◆ Texto do documento
○ ○ ○ ○ ○
Gastos com saúde: Câmara aprova PEC do orçamento impositivo

Por em dezembro 17, 2014

O Plenário da Câmara dos Deputados concluiu ontem (16) a votação em 1º turno da Proposta de Emenda à Constituição (PEC) 358/13, que cria o orçamento impositivo, obrigando a execução das emendas individuais ao orçamento da União até o limite de 1,2% da receita corrente líquida (RCL) realizada no ano anterior.

Para 2015, isso significaria R$ 9,69 bilhões em emendas, pois a RCL estimada no projeto de lei orçamentária é de R$ 808,06 bilhões.

Devido à discordância do deputado Ronaldo Caiado (DEM-GO) e do Psol para a votação da matéria em segundo turno ainda na noite desta terça-feira, essa outra votação precisará aguardar o intervalo de cinco sessões previsto regimentalmente.

Gastos com saúde
Foi aprovado o texto como veio do Senado, que incluiu a destinação de parte dos recursos para a saúde, conforme acordo fechado na Câmara quando da primeira votação. A ideia inicial dos deputados era de 40%, mas acabaram vingando os 50%, defendidos pelo governo, com aumento do total da receita corrente líquida para as emendas, que passou de 1% para 1,2%.
○ ○ ○ ○ ○
◆ Dados fornecidos
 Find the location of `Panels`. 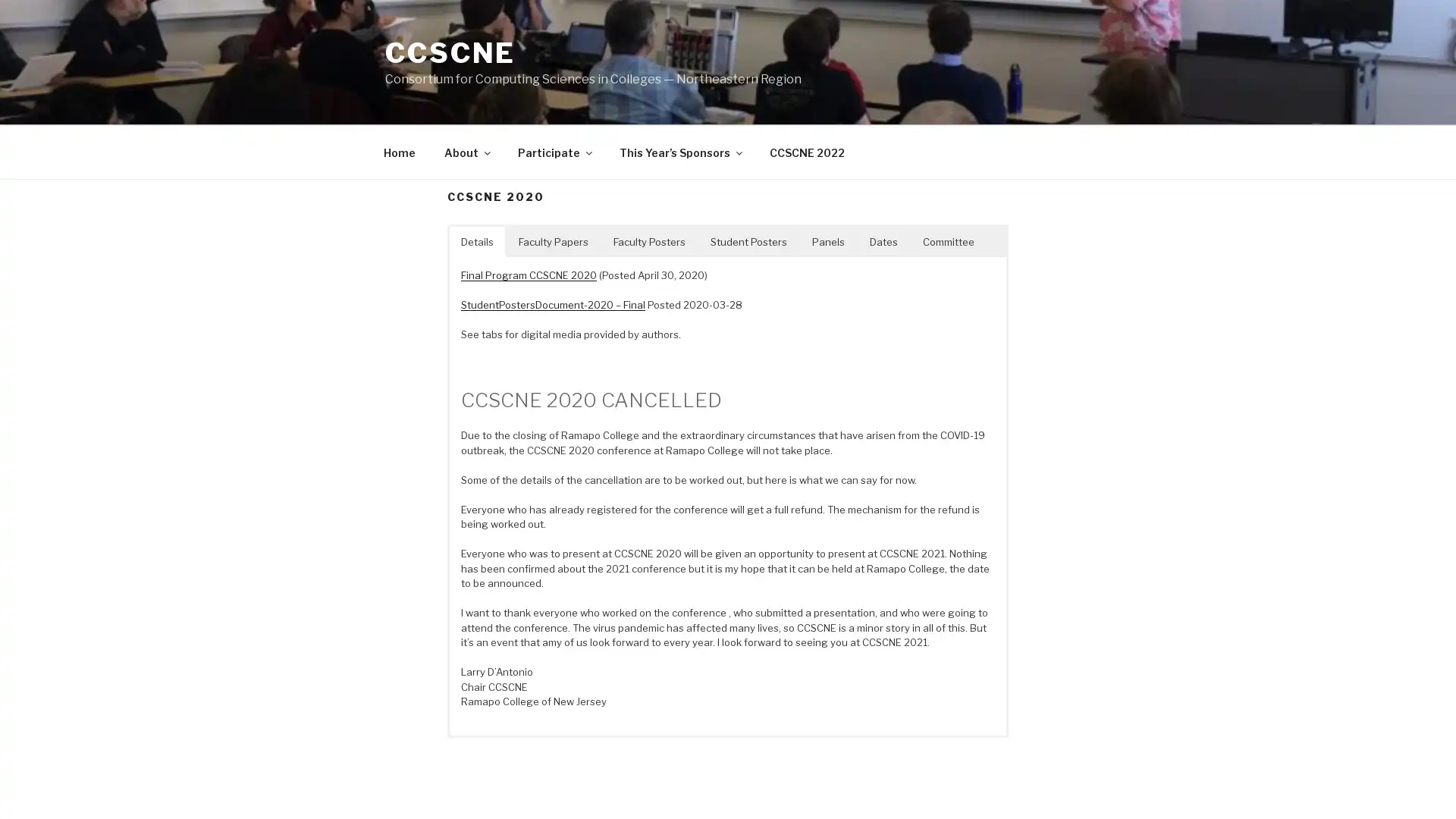

Panels is located at coordinates (827, 240).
○ ○ ○ ○ ○
◆ Problema 1
Responda com base na notícia sobre o orçamento impositivo:
(a) Até que porcentagem da receita corrente líquida do ano anterior as emendas individuais terão de ser pagas?
(b) Qual é o valor da receita corrente líquida estimada no projeto de lei orçamentária para 2015?
(c) Que porcentagem defendida pelo governo acabou valendo para a saúde?
◆ Problema 2
Copie da notícia sobre o orçamento impositivo o trecho que vai de "O Plenário da" até "R$ 808,06 bilhões.", incluindo essas últimas palavras.
◆ Problema 3
Continue a notícia sobre o orçamento impositivo a partir do ponto em que ela termina.

◆ Resposta esperada 1
(a) 1,2%.
(b) R$ 808,06 bilhões.
(c) 50%.

◆ Resposta esperada 2
O Plenário da Câmara dos Deputados concluiu ontem (16) a votação em 1º turno da Proposta de Emenda à Constituição (PEC) 358/13, que cria o orçamento impositivo, obrigando a execução das emendas individuais ao orçamento da União até o limite de 1,2% da receita corrente líquida (RCL) realizada no ano anterior.

Para 2015, isso significaria R$ 9,69 bilhões em emendas, pois a RCL estimada no projeto de lei orçamentária é de R$ 808,06 bilhões.

◆ Resposta esperada 3
Esse montante poderá ser usado inclusive no custeio do Sistema Único de Saúde (SUS), mas não poderá servir para o pagamento de pessoal ou de encargos sociais.

O deputado Edio Lopes (PMDB-RR) foi relator da proposta na comissão especial que analisou o tema. O substitutivo de Lopes incorpora a PEC 359/13, originária do desmembramento feito pela Comissão de Constituição e Justiça e de Cidadania (CCJ) da Câmara no texto enviado pelo Senado. Essa proposta contém toda a parte sobre aplicação mínima de recursos da União em saúde.

Nesta terça-feira, os deputados rejeitaram os destaques do DEM (349 votos a 59) e do PCdoB (354 votos a 30) que pretendiam retirar partes do texto sobre os gastos mínimos em saúde.